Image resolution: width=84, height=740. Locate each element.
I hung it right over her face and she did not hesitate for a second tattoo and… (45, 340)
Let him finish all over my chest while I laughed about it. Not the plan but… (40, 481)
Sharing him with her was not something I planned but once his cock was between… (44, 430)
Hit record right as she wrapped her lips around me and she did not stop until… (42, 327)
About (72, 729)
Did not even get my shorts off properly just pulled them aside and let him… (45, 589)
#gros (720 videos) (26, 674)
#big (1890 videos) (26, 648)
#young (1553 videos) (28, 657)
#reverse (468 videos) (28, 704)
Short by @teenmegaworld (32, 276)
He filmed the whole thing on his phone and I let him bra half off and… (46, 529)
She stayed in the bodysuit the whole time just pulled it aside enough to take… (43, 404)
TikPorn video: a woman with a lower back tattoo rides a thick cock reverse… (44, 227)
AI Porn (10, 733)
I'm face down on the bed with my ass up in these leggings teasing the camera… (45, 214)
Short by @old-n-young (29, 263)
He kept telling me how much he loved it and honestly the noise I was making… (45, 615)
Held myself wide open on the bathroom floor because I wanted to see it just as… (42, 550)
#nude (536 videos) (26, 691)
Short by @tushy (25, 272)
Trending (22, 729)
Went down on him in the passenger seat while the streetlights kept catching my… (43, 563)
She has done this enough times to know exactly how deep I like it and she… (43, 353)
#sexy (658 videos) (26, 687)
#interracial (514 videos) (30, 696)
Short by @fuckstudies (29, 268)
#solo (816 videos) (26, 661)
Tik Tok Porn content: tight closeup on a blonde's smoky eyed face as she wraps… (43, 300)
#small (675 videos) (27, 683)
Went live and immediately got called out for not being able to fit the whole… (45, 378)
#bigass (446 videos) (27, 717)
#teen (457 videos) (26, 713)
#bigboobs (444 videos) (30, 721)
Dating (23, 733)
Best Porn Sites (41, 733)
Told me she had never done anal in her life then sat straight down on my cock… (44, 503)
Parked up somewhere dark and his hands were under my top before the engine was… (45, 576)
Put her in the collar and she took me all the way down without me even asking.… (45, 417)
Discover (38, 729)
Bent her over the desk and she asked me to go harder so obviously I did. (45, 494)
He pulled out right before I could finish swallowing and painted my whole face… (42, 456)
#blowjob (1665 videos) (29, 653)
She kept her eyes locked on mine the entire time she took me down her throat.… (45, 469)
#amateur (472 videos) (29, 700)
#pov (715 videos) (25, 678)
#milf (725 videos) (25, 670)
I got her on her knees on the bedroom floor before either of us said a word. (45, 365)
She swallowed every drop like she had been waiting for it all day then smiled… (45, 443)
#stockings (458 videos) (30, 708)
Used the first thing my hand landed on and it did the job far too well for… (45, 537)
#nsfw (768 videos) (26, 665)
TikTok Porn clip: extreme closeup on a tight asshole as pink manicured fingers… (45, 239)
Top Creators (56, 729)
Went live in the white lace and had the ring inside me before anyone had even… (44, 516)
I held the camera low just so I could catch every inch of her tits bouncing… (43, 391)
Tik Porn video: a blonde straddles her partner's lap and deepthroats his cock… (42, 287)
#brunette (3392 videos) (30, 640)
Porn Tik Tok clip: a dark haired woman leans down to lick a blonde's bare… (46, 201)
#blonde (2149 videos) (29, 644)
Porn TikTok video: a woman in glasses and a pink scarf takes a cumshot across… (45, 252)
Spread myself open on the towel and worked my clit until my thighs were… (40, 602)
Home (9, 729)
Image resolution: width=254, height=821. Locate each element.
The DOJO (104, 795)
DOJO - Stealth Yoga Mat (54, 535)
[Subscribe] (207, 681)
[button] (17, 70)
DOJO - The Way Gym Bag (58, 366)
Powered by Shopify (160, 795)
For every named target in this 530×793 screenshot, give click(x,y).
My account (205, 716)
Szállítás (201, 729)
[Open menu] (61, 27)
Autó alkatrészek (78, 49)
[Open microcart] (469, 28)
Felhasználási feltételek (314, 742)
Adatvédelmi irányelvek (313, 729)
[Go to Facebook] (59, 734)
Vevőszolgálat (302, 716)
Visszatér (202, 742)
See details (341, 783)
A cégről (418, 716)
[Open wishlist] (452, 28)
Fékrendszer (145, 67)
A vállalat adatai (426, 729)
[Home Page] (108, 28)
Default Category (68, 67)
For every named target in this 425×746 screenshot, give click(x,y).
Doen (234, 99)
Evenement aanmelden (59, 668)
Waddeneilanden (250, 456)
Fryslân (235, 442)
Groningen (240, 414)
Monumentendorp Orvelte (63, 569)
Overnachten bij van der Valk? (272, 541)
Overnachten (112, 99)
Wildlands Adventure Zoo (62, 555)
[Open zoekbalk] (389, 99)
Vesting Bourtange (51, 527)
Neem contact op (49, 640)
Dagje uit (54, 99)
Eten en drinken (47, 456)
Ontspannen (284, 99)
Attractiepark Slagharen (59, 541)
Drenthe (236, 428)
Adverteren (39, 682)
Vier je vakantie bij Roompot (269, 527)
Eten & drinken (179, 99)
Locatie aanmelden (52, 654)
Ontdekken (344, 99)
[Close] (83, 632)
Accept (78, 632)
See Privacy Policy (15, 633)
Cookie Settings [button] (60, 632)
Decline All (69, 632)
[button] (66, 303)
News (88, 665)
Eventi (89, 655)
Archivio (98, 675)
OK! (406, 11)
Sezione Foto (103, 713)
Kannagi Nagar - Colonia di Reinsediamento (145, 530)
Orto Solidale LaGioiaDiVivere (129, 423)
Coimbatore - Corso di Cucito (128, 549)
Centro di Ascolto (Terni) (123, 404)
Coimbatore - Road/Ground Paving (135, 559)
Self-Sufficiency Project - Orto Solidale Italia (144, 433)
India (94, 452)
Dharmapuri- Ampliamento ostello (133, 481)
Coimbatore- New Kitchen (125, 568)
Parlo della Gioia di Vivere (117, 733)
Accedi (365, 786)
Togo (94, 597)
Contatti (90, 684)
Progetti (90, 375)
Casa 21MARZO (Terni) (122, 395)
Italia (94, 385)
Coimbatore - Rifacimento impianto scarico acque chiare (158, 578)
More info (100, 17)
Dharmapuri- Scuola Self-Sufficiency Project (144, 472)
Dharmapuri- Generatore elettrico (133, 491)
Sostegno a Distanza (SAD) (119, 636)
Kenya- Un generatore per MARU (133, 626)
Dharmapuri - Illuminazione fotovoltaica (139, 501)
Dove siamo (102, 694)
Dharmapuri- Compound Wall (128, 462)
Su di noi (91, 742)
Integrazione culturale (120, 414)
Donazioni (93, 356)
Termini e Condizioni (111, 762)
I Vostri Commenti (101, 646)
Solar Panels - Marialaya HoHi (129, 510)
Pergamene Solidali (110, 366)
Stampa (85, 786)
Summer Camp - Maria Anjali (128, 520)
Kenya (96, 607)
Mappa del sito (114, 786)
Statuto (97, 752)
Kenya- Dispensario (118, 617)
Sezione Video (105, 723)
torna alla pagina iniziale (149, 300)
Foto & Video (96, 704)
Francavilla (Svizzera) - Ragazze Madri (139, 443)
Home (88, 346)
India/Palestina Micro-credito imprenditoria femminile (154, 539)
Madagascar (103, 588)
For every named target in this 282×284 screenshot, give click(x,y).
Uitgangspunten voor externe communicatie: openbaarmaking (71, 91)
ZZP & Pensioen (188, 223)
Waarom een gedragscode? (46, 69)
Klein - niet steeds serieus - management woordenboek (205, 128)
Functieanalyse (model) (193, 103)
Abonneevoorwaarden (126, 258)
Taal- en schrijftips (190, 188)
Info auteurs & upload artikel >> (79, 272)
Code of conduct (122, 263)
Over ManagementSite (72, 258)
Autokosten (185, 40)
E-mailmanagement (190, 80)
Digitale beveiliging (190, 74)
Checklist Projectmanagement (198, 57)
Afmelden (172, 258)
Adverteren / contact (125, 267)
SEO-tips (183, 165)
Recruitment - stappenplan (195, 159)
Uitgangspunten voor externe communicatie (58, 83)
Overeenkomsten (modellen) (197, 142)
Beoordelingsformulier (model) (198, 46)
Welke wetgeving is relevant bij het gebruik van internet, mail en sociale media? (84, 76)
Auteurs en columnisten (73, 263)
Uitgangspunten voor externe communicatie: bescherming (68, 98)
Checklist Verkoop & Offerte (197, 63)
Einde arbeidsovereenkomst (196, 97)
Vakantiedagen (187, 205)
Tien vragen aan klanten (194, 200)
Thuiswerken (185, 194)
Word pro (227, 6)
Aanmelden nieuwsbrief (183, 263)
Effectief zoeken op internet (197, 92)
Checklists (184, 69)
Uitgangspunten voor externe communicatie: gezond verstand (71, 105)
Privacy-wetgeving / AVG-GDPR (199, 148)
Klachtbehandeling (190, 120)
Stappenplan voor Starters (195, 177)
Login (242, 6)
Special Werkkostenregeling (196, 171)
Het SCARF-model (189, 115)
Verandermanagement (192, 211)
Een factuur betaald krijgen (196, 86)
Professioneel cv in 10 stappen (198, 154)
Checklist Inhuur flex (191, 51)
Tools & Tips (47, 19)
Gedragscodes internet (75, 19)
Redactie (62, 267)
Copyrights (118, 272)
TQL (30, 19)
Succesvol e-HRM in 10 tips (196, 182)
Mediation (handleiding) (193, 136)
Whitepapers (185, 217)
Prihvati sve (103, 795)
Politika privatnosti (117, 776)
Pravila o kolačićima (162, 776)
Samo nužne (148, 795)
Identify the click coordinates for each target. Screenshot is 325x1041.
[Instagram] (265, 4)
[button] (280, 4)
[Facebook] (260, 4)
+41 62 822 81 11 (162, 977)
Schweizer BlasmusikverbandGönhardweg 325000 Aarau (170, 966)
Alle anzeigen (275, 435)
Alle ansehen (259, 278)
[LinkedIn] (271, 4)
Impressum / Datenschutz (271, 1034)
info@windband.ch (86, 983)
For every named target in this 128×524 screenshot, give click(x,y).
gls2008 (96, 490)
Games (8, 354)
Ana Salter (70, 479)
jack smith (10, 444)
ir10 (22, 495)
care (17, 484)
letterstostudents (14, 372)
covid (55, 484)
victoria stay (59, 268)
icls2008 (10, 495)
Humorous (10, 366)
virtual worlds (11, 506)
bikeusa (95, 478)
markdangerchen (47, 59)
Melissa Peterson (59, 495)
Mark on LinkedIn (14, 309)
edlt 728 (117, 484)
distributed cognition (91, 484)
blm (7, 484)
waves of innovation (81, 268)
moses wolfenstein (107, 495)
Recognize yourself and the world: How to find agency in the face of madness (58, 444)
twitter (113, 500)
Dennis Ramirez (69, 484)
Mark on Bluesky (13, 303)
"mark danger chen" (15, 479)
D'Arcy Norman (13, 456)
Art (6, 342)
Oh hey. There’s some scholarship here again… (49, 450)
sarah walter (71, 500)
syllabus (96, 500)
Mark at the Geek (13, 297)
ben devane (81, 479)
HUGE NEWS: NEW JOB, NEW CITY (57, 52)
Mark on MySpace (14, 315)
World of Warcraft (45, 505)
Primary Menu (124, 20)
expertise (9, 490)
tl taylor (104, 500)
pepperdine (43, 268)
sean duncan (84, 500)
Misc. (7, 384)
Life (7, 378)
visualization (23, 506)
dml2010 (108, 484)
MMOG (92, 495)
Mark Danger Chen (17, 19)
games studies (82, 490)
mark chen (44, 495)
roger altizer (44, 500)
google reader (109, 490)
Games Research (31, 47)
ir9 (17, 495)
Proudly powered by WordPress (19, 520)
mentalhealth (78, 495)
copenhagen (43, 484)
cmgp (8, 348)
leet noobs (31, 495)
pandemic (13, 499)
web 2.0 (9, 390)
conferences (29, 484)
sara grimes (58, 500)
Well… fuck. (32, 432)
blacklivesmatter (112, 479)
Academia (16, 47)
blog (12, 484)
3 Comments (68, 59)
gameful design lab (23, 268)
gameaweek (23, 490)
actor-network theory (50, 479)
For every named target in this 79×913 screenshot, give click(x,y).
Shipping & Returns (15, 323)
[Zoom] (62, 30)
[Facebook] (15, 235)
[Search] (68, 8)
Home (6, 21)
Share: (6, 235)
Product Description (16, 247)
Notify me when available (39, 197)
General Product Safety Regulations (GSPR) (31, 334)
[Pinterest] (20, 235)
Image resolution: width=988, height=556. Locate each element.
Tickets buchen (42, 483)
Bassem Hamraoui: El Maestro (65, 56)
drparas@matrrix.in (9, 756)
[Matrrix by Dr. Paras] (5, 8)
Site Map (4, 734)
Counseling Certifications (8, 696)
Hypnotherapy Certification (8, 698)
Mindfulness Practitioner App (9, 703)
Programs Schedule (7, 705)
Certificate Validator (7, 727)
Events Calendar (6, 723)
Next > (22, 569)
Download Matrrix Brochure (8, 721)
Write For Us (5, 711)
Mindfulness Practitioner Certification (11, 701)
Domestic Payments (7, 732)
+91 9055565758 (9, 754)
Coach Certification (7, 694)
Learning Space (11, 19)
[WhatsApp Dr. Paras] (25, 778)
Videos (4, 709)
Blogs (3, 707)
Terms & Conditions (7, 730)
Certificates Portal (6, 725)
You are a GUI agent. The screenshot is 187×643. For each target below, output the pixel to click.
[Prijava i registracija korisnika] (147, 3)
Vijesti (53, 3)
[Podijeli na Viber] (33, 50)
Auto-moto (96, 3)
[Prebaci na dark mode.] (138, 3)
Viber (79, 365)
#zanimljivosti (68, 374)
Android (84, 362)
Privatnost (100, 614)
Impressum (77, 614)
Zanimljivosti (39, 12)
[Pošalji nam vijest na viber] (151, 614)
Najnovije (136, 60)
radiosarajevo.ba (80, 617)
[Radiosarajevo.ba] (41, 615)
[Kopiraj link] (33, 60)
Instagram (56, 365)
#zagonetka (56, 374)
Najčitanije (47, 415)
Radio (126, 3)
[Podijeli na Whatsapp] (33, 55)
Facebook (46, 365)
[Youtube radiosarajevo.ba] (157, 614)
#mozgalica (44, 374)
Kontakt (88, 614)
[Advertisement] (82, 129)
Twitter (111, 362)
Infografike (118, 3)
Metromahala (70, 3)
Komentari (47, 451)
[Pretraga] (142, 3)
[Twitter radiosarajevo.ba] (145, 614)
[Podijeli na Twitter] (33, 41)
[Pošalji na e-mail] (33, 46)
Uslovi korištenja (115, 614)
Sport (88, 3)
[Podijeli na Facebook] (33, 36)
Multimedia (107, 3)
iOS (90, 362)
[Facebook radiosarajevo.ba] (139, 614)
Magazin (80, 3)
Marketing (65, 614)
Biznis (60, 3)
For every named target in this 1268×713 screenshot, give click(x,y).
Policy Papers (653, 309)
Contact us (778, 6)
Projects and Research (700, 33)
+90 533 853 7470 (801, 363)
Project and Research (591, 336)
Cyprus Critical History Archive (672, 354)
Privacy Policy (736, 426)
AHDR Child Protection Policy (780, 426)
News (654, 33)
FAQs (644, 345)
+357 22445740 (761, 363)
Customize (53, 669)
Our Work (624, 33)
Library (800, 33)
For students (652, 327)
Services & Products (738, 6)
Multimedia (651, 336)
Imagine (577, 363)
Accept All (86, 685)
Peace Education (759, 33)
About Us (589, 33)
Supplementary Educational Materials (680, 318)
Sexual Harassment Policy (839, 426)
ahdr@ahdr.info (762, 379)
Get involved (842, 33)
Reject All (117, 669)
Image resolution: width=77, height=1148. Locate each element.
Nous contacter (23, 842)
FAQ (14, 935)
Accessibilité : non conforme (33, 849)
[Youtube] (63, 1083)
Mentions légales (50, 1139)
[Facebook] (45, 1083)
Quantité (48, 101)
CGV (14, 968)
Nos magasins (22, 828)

********************

Update the lines between the one containing "Pergamene Solidali (110, 366)" and the one containing "Francavilla (Svizzera) - Ragazze", inclusive, by replacing "Kenya" with "Uganda" and leaving everything else unchanged.

Pergamene Solidali (110, 366)
Stampa (85, 786)
Summer Camp - Maria Anjali (128, 520)
Uganda (96, 607)
Mappa del sito (114, 786)
Statuto (97, 752)
Uganda- Dispensario (118, 617)
Sezione Video (105, 723)
torna alla pagina iniziale (149, 300)
Foto & Video (96, 704)
Francavilla (Svizzera) - Ragazze Madri (139, 443)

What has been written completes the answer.